We're using code like this:

while(_serial->available() > 0){
                char c = _serial->read();
               char hex[2];
               sprintf(hex,"[%02x]", static_cast<unsigned char>(c));
               Serial.print(hex);
               if((bodycounter+1) % 16 == 0 )
                 Serial.println(String("Bytes :  ") + String(bodycounter));
              crc32(oldcrc32,c, len);
              dataFile.print(c);
}

This results in the logging below . As you can see, we simply print out a hex representation of the bytes that we're processing, and also the number of bytes we've processed.

The issue is that somewhere in that processing, the system hangs. It simply stops processing. It stays like that and never continues / recovers.

[bb][81][c9][5c][d1][40][28][17][39][07][4a][07][5b][07][41][f4]Bytes :  37231
[00][e0][21][15][31][05][41][05][51][05][19][f0][01][e0][01][c0]Bytes :  37247
[00][e0][ce][01][86][58][9f][4f][0e][94][4d][94][c3][53][de][4f]Bytes :  37263
[a8][81][b9][81][cd][5c][d1]

The behavior is pretty random :

  • It sometimes hangs very early on (after reading a couple of thousand bytes)
  • it can hangs somewhere in the middle (50%)
  • it can happen at 99%
  • Sometimes it doesn't hang at all and it processed all 79532 bytes without an issue.

Any idea what might be causing this ? We initially thought it might be because the server was serving the file too fast and the SIM900 couldn't keep up, but even by throttling the server (customizing both the packet-size and the delays between packets) we still ran into these hangs.

Any idea what might be causing them ? We're always testing with the same file.

I did monitor the network traffic on the server using tcpmon, and got the following logging when using curl or telnet from a PC to download the file

23:15:13.083324 IP 188.188.111.100.52896 > CentOS-63-64-minimal.http: Flags [.], ack 2, win 33304, options [nop,nop,TS val 739980698 ecr 2331250456], length 0
	0x0000:  4500 0034 3fb9 4000 3106 c7f5 8d86 e4d8  E..4?.@.1.......
	0x0010:  904c 3f6a cea0 0050 113c 992c cd39 9a77  .L?j...P.<.,.9.w
	0x0020:  8010 8218 d5c2 0000 0101 080a 2c1b 359a  ............,.5.
	0x0030:  8af4 0f18

With the Arduino / SIM 900 I noticed there were no TCP options in the TCP packets (no nop, TS val, ecr).
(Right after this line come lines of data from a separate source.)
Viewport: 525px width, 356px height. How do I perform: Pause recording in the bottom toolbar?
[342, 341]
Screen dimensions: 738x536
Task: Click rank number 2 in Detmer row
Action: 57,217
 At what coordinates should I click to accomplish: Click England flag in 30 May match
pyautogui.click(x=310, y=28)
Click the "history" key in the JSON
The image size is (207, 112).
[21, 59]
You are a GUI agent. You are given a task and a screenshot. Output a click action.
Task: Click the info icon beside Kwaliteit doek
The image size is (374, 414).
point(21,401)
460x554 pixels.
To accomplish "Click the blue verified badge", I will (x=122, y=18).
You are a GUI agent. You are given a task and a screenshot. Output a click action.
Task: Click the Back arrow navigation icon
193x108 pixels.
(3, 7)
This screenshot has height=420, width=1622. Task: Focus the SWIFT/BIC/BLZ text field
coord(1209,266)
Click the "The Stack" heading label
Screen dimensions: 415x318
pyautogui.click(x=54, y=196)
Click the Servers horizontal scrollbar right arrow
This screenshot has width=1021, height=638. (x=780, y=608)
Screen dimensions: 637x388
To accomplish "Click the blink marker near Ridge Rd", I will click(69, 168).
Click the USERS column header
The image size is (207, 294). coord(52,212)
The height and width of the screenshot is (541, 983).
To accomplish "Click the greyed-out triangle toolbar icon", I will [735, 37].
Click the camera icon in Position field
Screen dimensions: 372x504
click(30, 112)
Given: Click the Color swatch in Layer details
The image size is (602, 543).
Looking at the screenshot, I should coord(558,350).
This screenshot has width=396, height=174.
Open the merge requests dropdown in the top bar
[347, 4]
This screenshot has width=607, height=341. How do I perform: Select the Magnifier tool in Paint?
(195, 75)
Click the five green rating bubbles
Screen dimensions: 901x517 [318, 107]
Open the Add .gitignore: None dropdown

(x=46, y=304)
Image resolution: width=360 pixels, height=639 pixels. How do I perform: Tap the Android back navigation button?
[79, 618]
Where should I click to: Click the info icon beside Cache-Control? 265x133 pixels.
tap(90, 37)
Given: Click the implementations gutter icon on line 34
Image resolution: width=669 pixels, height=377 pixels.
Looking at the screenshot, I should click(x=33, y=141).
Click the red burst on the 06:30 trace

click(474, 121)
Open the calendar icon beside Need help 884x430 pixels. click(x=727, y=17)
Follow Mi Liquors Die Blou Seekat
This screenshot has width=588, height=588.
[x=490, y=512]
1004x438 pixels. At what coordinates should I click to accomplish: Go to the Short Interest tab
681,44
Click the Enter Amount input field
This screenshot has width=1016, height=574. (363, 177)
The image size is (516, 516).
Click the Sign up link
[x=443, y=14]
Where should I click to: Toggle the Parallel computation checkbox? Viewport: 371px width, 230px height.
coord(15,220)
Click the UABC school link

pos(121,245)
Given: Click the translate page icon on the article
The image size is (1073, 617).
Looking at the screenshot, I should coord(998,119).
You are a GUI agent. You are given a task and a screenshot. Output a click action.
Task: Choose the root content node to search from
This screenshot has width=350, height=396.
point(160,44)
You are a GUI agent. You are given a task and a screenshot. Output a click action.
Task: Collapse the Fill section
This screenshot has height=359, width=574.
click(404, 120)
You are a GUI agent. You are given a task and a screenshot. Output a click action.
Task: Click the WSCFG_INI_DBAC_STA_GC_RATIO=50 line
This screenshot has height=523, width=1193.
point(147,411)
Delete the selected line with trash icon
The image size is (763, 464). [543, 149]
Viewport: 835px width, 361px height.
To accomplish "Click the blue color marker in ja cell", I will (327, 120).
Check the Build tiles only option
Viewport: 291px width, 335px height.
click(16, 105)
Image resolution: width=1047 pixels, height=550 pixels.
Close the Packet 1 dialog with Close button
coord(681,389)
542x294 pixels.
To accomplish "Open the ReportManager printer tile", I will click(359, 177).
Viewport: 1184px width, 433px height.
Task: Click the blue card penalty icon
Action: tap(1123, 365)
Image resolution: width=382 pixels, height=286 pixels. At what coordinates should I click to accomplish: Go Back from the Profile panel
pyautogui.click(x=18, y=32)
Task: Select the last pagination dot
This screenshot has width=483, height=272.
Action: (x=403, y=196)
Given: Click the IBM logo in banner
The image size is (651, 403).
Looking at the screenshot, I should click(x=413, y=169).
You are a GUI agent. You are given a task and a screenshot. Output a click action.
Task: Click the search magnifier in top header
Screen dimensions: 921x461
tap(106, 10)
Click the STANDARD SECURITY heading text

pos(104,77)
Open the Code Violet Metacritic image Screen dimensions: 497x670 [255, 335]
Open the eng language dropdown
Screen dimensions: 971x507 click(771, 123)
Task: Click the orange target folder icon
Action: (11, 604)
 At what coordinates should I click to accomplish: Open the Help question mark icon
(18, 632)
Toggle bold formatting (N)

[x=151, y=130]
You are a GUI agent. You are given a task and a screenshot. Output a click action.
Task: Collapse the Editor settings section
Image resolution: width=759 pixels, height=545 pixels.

But I don't know how important those are.

23:19:43.190626 IP 188.188.111.211.26348 > CentOS-63-64-minimal.http: Flags [.], ack 42900, win 2161, length 0
	0x0000:  4508 0028 0034 0000 3306 8b4e bcbc 6fd3  E..(.4..3..N..o.
	0x0010:  904c 3f6a 66ec 0050 002c f7f6 322e bd67  .L?jf..P.,..2..g
	0x0020:  5010 0871 5c28 0000 0000 0000 0000       P..q\(........

Any ideas why the Arduino / SIM 900 would simply hang during this file download ?

I don't know how the SIM900 works, but this could cause the problem.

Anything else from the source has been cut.